= Paul Hambruch =

German ethnologist (1882–1933)

Paul Hambruch (22 November 1882, Hamburg - 25 June 1933, Hamburg) was a German ethnologist and folklorist.

== Biography ==
He studied natural sciences, chemistry and mathematics at the University of Göttingen and geography, anthropology and ethnology in Berlin, where his instructors were Ferdinand von Richthofen and Felix von Luschan. In 1904 he began work as an assistant at the Ethnological Museum of Berlin. By way of a request from the Jaluit Gesellschaft, he traveled to Nauru in an effort to fight a disease affecting coconuts.

In 1908–10 he participated in the Südsee-Expedition to Micronesia under the directorship of Georg Thilenius, head of the Ethnological Museum in Hamburg. In the South Seas, he conducted ethnographic research on Nauru, Ponape and other islands. His collection of fairy tales and myths from the Pacific islands were to become widely known.

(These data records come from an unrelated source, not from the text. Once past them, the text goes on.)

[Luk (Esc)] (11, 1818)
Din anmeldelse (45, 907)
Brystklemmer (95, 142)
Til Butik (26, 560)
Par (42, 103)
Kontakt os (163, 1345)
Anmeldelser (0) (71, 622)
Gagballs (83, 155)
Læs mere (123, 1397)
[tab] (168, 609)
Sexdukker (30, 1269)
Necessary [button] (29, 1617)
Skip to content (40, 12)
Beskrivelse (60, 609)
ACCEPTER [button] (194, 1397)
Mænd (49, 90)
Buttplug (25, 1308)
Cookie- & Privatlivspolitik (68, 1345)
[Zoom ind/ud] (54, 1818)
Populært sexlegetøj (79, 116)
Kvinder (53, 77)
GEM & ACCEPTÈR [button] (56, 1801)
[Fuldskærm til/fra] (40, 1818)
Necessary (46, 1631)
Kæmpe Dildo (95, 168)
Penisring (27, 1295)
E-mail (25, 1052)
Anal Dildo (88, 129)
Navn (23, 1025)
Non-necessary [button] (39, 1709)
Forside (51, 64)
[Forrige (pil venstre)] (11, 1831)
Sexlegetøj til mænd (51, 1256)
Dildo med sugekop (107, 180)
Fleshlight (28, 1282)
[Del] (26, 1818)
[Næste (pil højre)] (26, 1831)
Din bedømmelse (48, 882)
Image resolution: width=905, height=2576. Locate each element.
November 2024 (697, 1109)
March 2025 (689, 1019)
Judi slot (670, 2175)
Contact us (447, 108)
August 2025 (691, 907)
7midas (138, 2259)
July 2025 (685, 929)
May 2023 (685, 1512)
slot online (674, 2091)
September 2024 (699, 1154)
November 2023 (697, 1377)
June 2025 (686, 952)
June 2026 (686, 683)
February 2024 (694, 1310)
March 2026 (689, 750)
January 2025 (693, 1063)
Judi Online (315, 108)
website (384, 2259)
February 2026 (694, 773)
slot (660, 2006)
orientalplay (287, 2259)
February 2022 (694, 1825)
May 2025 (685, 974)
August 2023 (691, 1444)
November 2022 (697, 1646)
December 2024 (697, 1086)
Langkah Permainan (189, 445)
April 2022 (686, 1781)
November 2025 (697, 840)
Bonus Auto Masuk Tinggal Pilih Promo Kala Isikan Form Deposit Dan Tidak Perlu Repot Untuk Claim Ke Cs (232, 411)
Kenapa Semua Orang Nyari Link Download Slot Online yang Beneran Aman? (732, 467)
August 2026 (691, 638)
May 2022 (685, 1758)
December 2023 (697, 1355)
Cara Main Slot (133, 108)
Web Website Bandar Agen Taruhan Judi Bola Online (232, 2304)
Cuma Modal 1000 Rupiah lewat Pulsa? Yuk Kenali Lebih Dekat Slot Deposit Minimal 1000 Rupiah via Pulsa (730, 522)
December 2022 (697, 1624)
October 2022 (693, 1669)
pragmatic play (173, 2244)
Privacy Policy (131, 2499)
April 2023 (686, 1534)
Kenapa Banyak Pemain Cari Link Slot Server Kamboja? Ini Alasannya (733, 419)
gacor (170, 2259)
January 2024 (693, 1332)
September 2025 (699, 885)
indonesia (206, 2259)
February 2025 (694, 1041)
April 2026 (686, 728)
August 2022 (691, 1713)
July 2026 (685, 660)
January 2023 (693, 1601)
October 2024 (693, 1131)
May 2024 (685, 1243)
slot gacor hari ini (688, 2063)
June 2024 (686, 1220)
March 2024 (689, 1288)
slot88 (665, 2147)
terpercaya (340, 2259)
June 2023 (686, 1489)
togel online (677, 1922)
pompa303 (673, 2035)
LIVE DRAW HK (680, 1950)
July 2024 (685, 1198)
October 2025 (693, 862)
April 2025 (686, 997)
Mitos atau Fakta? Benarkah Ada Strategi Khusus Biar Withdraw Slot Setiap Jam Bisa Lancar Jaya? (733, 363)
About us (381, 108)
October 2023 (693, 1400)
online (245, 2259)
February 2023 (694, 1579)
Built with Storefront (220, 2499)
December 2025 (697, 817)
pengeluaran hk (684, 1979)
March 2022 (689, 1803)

After returning to Germany, he was named director of the Oceania department at the Ethnological Museum in Hamburg. In 1922 he was appointed professor of anthropology at the University of Hamburg, where he also gave classes on the traditional customs and folklore of rural Europe. In 1929 he became a founding member of the Gesellschaft für Völkerkunde, which later became the Deutsche Gesellschaft für Völkerkunde.

== Selected works ==
- Die Schiffahrt auf den Karolinen- und Marshallinseln, 1912.
- Nauru. Ergebnisse der Südsee-Expedition, 1908–1910. II, Ethnographie: B. Mikronesien, Vol. 1: 1-2. Friederichsen, Hamburg 1914–15 (Online 1, 2).
- Südseemärchen aus Australien, Neu-Guinea, Fidji, Karolinen, Samoa, Tonga, Hawaii, Neu-Seeland, 1921 (editor) - South Seas fairy tales from Australia, New Guinea, Fiji, the Carolines, Samoa, Tonga, Hawaii, New Zealand.
- Malaiische Märchen aus Madagaskar und Insulinde 1922 (editor) - Malay fairy tales from Madagascar and Insulindia.
- Faraulip; Liebeslegenden aus der Südsee, 1924 - Faraulep: Love legends from the South Seas.
- Einführung in die Abteilung Südsee: Geschichte, Lebensraum, Umwelt und Bevölkerung, 1931.
- Ponape 1932–36 (treatise on Ponape).